We avoid to go diving when we have allergy symptoms.
Hydration is extremely important. We drink a small amount of water as often as possible. If we don’t replenish the water we speedily lose during our dive, our nasal mucus will soon become dense and sticky and will make our equalization difficult.
Daily nasal cleansings with saline, Physiomer, Nasaline or similar solutions are highly advisable. They should be done every morning and night at least.
Nasal cleansing with sea water just before the dive should be avoided since it causes an increased secretion momentarily.
Urinating inside your wet suit may be responsible for some cases of external otitis that can cause discomfort.
An incipient discomfort in the outer ear (itch, a sense of moisture or mild pain), can be treated effectively by drops instillation of a 4% alcohol, boracic acid.
Our equalizations should be calm, relaxed and often. Never are we to put pressure in our equalizations.
We never drink ice water before our dive. Ice water shocks and swells the mucous membranes.
Consumption of dairy products can cause, to many people, an increased production of mucous in our respiratory and peptic system.

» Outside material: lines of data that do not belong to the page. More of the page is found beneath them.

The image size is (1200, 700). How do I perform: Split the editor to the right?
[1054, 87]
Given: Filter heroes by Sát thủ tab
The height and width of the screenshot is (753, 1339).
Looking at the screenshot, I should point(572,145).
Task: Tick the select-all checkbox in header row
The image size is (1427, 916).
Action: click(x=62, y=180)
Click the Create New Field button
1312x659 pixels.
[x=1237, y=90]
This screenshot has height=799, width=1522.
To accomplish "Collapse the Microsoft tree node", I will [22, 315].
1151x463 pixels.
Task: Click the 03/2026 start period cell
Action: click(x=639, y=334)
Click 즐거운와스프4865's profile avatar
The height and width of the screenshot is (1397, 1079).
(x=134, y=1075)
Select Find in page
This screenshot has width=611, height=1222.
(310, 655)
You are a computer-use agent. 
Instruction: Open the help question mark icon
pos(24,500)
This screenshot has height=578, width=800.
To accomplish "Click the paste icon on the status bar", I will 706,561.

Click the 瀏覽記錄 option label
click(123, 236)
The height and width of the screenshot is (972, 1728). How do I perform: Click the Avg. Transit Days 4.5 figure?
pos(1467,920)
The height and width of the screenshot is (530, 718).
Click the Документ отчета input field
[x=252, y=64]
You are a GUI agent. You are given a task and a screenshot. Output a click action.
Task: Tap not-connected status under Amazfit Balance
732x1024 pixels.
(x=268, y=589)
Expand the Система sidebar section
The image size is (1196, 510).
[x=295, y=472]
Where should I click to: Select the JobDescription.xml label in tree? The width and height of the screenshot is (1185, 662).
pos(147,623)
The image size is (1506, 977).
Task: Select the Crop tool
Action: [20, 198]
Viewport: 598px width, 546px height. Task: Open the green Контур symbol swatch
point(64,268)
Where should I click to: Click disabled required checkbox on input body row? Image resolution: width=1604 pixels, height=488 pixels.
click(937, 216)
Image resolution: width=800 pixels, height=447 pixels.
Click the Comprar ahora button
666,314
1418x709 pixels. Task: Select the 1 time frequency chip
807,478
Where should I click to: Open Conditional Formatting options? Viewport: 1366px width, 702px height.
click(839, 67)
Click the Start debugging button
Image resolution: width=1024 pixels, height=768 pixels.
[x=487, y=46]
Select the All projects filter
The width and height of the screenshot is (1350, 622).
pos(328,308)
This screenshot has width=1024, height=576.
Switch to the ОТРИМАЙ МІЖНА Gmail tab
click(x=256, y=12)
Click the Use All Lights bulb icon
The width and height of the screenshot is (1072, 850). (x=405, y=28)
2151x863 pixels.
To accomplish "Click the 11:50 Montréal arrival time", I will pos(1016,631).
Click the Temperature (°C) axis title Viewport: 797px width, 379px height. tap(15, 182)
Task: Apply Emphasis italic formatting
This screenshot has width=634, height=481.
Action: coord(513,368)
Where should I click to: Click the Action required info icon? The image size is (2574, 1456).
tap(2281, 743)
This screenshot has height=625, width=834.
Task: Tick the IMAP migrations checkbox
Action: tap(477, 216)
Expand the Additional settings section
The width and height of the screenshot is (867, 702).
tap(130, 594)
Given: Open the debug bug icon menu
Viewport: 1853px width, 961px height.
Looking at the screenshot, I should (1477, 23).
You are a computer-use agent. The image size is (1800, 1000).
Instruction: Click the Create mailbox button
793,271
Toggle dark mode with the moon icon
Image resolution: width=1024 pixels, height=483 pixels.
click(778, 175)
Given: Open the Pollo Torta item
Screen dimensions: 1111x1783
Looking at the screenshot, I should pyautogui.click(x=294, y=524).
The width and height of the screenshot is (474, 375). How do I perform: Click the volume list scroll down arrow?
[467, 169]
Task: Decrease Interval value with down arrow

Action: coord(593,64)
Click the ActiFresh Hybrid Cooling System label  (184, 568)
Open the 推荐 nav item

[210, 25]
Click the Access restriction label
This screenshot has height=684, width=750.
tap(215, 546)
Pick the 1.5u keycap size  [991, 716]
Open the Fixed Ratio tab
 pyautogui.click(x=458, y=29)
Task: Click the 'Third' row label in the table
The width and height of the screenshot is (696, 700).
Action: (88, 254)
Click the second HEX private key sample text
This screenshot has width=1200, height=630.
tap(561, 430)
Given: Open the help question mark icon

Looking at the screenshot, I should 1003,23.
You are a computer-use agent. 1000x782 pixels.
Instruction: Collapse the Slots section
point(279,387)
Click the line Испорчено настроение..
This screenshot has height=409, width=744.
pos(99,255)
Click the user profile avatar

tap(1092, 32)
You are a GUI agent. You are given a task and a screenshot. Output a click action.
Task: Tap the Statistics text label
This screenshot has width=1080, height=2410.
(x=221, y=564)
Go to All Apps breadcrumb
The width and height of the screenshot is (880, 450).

If we belong to this category, we should avoid their consumption two to three days prior to our dive.
If we cannot equalize, we end our dive. If we force air into an ear that doesn’t allow air to enter it might harm us during our ascent (reverse block).
Sudden buzzing in the ear with or without the sensation of congestion which can often be accompanied by dizziness or vertigo, usually means a barotrauma of the inner ear. This has to be considered as a medical emergency and it’s treatment should not be delayed more than just a few hours.
Having bubbles of air exiting your eye during equalization is an innocent and normal situation.
A stomach loose valve and the subsequent gastro-oesophageal reflux are often responsible for equalization problems.
A crooked nasal septum, hypertrophied turbinate, chronic rhinitis, sinusitis, adenoids and nasal polyps can also be responsible for a hard equalizing ear.
Sinusitis and nasal ailments generally should be treated promptly and effectively because they could otherwise lead to pachyblennogonitida and to blockage of the sinus’ mouth.
If in doubt whether our ear drum has suffered a rupture or not, we try to equalize on the surface. If our ear drum is ruptured, air will escape through the tear making a distinct noise.
If you suspect any kind of barotrauma it is advisable that you communicate, even via telephone, with some expert. Swift treatment of most barotraumas is extremely significant regarding their final outcome.